NOTE: I try to use my own pictures — but it’s been ages since I photographed Victorian street urchins, Kate Upton or polar bears. I can’t find the photographer’s name attached to any of these images. Although the Upton photo is obviously courtesy of Sports Illustrated. If anyone recognizes these, let me know and I’ll make proper attribution.
Trust me, no self-respecting redhead (of which I are one) is going to be caught dead outdoors these days without nuclear sunscreen, hat (Columbia make wonderful UV ray-resistant hats, that are also very cooling), sleeves, etc.
I’ve been noticing recently that I really am freckle-coated, especially on my arms. I’m thinking I ought to have a lifetime supply of Vitamin D saved up. But I could be wrong.
Good luck. Enjoy salmon-fest!
Interesting. I have long wondered if we would see D deficiency as sunscreen has become so widely used and, sure enough, here it is. I guess I’m probably fine, since I don’t use it. Yes, I have extra wrinkles, but that’s okay. I’d rather be wrinkly that D deficient. It has been many years since I sunbathed, but I know that just a few minutes of sun daily on hands and face is enough for most white people to get their D up.
Zoomie, the Google tells me different. I read that it takes about 15 minutes of nearly full body exposure to noontime rays for most days in the summer to get your yearly D dosage. (Less if you are a redhead.) And if you are at certain latitudes, outside of summer, the sun you get isn’t even the rays that produce D.
I’ve been doing the suppplements for years, can’t trust veggies…I wear solum bra shirts and big hats too in the pools, and when with nieces they are so disappointed I don’t go “under” because well, floppy hats and sunglasses and coatings of face and sunscreen don’t do well underwater…so I”m debbie downer. But at least I go. I didn’t coat up enough ONE DAY and ALL the brown freckles came back on my arms that it took me two years plus to get rid of so be careful ladies! If you have the money, Great studies out of Stanford about IPL and BBL the light therapy that TRULY does literally pull the brown spots out of your skin, and as Stanford studies say, even pulls latent skin cancer right out. after a few days (I’ve seen photos) your skin surface looks like you have tiny coffee grounds covering it as you begin to slough off (I like that word, slough) the brown skin freckles and such. it also brightens and tightens!!!!! If only I could afford to do a ful body. or face. or arms! or décolleté !!! Santa? Can you hear me!?

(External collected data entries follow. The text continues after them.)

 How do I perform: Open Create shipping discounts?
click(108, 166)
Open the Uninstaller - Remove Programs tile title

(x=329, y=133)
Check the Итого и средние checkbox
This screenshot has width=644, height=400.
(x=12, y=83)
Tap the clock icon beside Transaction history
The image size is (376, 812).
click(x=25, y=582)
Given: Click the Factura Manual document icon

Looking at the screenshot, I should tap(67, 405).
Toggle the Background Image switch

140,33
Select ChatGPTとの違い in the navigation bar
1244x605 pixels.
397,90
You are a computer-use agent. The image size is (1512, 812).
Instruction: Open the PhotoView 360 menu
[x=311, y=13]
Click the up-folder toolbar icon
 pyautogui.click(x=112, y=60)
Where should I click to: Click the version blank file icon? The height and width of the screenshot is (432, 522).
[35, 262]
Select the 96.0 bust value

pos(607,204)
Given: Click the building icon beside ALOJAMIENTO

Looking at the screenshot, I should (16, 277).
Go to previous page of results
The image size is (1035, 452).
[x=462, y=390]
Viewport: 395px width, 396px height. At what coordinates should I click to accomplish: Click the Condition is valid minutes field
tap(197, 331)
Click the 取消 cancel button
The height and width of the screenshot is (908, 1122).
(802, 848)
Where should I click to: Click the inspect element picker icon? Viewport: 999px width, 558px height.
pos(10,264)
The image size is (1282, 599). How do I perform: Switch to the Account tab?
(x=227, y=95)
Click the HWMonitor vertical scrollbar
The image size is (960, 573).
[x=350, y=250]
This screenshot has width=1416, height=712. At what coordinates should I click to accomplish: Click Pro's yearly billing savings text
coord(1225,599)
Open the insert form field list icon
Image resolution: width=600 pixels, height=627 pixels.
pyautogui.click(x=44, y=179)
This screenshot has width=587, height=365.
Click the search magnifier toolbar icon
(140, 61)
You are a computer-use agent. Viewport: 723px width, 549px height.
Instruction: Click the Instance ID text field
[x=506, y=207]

Me too! I think it’s all a big load of BS. I’m out in the sun and have the skin damage to prove it. I did read something, however, that this deficiency can be an indicator of weak bones in the future. THAT makes sense to me when explained that my old bones aren’t processing elements like a Sports Illustrated model.
Life’s a bitch.
Taking supplements too. All the rage these days in medical community. Never minded any freckles. Also covered in moles. So it goes.
That I have made is to this age without skin cancer, amazing. Will happily pop the pills and slather on sunscreen. I remember first freckles on eyelids when visiting college friend in Florida (18 and stayed out wee bit too long – before sunscreen came to be). They faded out eventually, but felt fancy for a while.